ページ抜粋:
以下のような条件に当てはまる人は、害虫駆除の仕事に適性があります。
- 小柄で細身の人
- 高所恐怖症や閉所恐怖症でない人
- 不衛生な場所や虫に対する耐性が高い人
- 昆虫など生き物の習性に興味がある人
- 観察力が鋭くて細かいところにもよく気がつく人
- 体力にはある程度の自信がある人
- 車の運転が苦にならず、狭い道路を通り抜けるのが得意な人
- 夜勤も含めた不規則な勤務を厭わない人
- デスクワークよりも体を動かす仕事の方が好きな人
すべての条件を兼ね備えた人は多くないかもしれませんが、半分以上当てはまる人は害虫駆除の仕事にも適応できる可能性があります。
ただし(2)や(3)のように、1つでも「絶対ダメ」という項目があればこの仕事は地獄です。たまたま自分の苦手な場面に遭遇しないで済んだ案件に当たったとしても、害虫駆除の仕事をしている限りいつかは遭遇することになります。
体力の面で自信がないという人は、他の条件がOKでも仕事がきついと感じられる可能性が大です。害虫駆除の仕事を長く続けようと思えば、作業に耐えられるだけの体力を身につけるしかありません。

やること:
• A. ページ抜粋の「体力の面で自信がないという人は」で始まる段落を、主な内容を残して短く書き直すこと。
• B. ページ抜粋から、「以下のような条件に当てはまる人は、害虫駆除の仕事に適性があります。」と「かは遭遇することになります。」の間の部分を、両端の語句も含めて一字も変えずに抜き出すこと。

利用可能なデータ:
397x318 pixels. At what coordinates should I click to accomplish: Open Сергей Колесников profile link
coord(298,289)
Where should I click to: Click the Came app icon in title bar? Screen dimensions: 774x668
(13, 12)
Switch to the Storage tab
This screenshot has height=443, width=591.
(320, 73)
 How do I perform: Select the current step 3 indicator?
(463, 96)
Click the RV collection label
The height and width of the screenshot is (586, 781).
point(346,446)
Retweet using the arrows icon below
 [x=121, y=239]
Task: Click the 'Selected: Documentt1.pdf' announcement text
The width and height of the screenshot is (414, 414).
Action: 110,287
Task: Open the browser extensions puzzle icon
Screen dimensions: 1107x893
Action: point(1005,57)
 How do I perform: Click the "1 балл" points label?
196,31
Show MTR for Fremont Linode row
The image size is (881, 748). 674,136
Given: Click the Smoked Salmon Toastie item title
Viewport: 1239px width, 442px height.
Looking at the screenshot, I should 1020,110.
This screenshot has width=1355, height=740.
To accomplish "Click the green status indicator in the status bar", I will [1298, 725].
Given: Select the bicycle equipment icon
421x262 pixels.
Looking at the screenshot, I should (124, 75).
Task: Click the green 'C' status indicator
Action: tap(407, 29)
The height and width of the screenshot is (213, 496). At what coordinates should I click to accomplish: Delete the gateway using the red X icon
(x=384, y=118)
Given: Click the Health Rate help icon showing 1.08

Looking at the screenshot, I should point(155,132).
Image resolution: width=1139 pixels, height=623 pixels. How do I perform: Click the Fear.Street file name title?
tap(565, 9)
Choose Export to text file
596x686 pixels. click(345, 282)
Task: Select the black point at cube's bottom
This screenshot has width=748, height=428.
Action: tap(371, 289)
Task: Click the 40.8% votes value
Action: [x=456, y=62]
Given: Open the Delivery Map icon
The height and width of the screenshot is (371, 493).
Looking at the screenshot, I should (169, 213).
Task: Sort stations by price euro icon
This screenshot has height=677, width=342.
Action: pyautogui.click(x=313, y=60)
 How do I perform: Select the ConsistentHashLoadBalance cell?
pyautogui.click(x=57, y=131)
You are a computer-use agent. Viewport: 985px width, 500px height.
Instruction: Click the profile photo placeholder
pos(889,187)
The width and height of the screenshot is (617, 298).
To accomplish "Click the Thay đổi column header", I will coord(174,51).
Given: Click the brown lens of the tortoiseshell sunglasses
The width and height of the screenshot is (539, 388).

解答一覧:
• A. 体力に自信がない人は、ほかの条件を満たしていても仕事をきつく感じる可能性が高い。害虫駆除の仕事を長く続けるには、作業に耐えられる体力をつけるしかない。

• B.
以下のような条件に当てはまる人は、害虫駆除の仕事に適性があります。
- 小柄で細身の人
- 高所恐怖症や閉所恐怖症でない人
- 不衛生な場所や虫に対する耐性が高い人
- 昆虫など生き物の習性に興味がある人
- 観察力が鋭くて細かいところにもよく気がつく人
- 体力にはある程度の自信がある人
- 車の運転が苦にならず、狭い道路を通り抜けるのが得意な人
- 夜勤も含めた不規則な勤務を厭わない人
- デスクワークよりも体を動かす仕事の方が好きな人
すべての条件を兼ね備えた人は多くないかもしれませんが、半分以上当てはまる人は害虫駆除の仕事にも適応できる可能性があります。
ただし(2)や(3)のように、1つでも「絶対ダメ」という項目があればこの仕事は地獄です。たまたま自分の苦手な場面に遭遇しないで済んだ案件に当たったとしても、害虫駆除の仕事をしている限りいつかは遭遇することになります。